## APPLY WHAT YOU READ
a. Answer these from the passage on settling in Israel, one per line, marked (i), (ii), (iii) as below:
(i) What English term does the writer give in parentheses for "madricha"?
(ii) For how many different places was the writer a madricha?
(iii) If you are married, what kind of people does the writer think you should prioritize moving near?
b. List every option the passage on settling in Israel names for starting off your Israel experience.
c. Please print the section of the passage on settling in Israel that opens with the words containing "In my opinion, if" and closes with "feels like home.".

If you truly feel lost, you may want to consider starting off your Israel experience in a yeshiva or seminary or on a moshav, live-in ulpan or kibbutz. All of these options offer inborn support systems and are great ways to build your community, especially if you are single. Besides living with roommates for a few years, I was also a madricha (RA) for 5 different places at different times, which minimized living expenses and gave me supportive surroundings, for the most part.
In my opinion, if you are married, it’s good to prioritize moving to a place with likeminded people, or at least people who speak English. I always thought this was a cop out – why would you move to Israel to continue speaking English? – but the truth is, there’s plenty to get used to when you move, and you can chose a more Israeli neighborhood in the future. Be nice to yourself and do what will make you feel comfortable, because you are more likely to stay in Israel if it feels like home.
3. How is my health?

## DATASET EXCERPT

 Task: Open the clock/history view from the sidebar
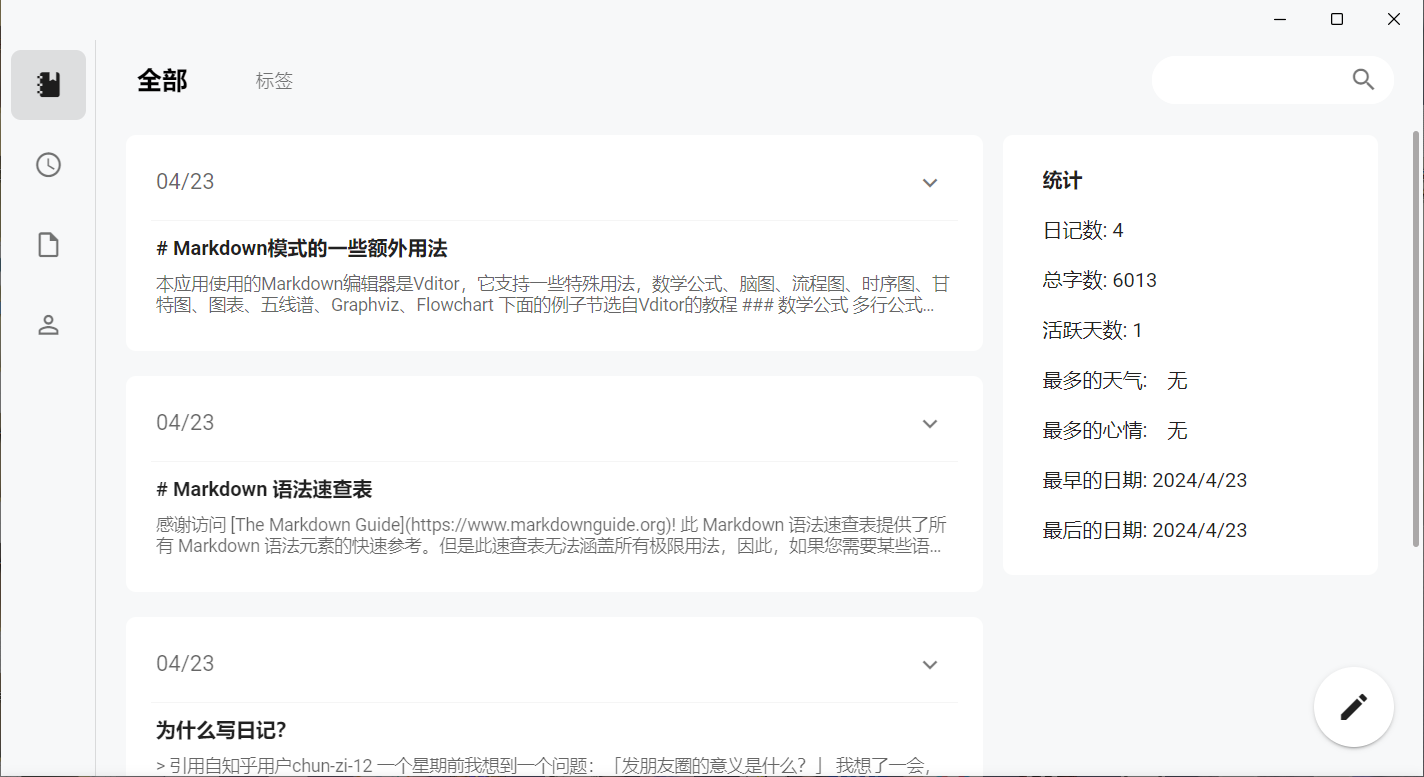[x=48, y=165]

## RESULTS FOR THE EXERCISE
a.
(i) RA
(ii) 5
(iii) Likeminded people, or at least people who speak English

b.
yeshiva
seminary
moshav
live-in ulpan
kibbutz

c.
In my opinion, if you are married, it’s good to prioritize moving to a place with likeminded people, or at least people who speak English. I always thought this was a cop out – why would you move to Israel to continue speaking English? – but the truth is, there’s plenty to get used to when you move, and you can chose a more Israeli neighborhood in the future. Be nice to yourself and do what will make you feel comfortable, because you are more likely to stay in Israel if it feels like home.